- **Problem requirements**:
Copy exactly the lines of the material below that run from the one containing "Period filter dropdown" through the one containing "Task: Click the Búsqueda". Copy no other lines.

- **Data**:
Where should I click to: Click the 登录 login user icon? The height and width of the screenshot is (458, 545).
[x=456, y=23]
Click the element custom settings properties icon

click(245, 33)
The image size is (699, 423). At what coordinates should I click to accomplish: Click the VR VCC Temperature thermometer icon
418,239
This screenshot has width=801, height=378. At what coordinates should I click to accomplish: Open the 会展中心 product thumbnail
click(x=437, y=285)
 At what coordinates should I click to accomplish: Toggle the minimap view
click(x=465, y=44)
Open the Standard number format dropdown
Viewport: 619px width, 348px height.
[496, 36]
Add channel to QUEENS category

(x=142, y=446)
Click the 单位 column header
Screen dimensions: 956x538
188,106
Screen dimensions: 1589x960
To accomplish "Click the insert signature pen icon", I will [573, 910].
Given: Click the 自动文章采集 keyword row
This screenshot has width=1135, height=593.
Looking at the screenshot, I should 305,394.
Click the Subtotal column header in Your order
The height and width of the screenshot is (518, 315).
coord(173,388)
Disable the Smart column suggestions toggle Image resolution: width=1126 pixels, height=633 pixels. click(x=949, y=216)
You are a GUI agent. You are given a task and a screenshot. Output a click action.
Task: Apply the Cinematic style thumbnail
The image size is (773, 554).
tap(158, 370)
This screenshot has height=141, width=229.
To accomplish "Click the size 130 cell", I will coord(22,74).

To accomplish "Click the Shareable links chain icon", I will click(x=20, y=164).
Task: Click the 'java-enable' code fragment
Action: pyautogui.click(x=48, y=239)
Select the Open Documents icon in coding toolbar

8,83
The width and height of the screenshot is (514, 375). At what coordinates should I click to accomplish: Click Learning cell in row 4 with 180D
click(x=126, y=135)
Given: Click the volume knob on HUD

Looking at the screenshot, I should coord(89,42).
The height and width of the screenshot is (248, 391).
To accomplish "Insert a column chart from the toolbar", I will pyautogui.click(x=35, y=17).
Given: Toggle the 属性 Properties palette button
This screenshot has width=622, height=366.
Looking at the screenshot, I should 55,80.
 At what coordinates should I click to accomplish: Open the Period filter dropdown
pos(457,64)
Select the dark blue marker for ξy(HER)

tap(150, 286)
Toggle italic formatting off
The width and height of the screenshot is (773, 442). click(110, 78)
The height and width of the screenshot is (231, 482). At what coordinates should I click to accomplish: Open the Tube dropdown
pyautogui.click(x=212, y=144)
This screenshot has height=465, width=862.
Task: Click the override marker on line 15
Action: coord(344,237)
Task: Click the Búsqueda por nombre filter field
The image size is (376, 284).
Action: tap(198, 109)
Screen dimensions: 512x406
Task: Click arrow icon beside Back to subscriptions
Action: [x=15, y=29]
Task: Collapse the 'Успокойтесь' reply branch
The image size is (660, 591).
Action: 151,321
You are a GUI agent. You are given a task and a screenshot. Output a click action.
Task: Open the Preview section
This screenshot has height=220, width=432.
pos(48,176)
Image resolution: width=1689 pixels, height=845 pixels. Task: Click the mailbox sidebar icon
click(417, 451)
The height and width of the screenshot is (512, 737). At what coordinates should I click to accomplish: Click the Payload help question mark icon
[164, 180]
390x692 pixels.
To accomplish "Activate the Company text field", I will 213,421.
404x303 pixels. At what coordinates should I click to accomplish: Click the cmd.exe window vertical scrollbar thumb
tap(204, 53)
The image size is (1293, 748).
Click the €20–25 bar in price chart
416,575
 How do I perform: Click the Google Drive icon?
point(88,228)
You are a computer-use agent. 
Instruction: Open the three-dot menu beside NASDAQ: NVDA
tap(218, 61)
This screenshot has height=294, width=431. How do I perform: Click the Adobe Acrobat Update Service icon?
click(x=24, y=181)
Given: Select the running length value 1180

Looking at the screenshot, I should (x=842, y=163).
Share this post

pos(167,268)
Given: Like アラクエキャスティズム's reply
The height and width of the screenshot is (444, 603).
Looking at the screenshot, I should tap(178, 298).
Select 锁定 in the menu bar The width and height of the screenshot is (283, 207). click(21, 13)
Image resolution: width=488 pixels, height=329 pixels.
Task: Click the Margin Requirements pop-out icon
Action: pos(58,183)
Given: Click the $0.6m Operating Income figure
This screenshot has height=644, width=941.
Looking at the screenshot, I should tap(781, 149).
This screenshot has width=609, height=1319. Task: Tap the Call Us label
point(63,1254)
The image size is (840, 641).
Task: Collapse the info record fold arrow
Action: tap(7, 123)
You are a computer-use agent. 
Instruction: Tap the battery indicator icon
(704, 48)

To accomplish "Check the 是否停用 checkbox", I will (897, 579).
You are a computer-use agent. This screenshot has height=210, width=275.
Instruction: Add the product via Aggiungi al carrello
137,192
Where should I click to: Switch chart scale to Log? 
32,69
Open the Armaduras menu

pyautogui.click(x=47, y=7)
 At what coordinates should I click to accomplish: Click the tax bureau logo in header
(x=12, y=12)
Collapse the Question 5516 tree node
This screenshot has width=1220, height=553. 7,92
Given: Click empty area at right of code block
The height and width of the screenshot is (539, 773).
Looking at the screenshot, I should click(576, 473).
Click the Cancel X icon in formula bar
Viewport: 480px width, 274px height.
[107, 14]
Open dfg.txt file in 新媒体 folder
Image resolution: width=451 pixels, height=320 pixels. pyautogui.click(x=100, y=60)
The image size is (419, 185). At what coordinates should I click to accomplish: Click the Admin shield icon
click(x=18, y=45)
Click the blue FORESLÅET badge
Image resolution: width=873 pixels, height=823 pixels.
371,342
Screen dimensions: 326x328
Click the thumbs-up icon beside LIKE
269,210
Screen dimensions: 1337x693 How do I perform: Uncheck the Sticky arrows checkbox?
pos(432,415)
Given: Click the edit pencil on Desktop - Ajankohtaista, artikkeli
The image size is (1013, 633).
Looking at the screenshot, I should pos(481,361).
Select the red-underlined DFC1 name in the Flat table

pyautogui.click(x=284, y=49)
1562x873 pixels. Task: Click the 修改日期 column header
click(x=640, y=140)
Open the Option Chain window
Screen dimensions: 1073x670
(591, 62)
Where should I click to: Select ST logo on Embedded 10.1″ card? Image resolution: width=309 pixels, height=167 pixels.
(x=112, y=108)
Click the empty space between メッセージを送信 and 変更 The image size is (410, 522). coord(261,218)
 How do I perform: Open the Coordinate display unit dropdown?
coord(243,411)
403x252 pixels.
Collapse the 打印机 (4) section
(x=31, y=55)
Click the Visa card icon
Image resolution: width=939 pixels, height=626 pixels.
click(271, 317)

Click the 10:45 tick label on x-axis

- **Task output**:
 At what coordinates should I click to accomplish: Open the Period filter dropdown
pos(457,64)
Select the dark blue marker for ξy(HER)

tap(150, 286)
Toggle italic formatting off
The width and height of the screenshot is (773, 442). click(110, 78)
The height and width of the screenshot is (231, 482). At what coordinates should I click to accomplish: Open the Tube dropdown
pyautogui.click(x=212, y=144)
This screenshot has height=465, width=862.
Task: Click the override marker on line 15
Action: coord(344,237)
Task: Click the Búsqueda por nombre filter field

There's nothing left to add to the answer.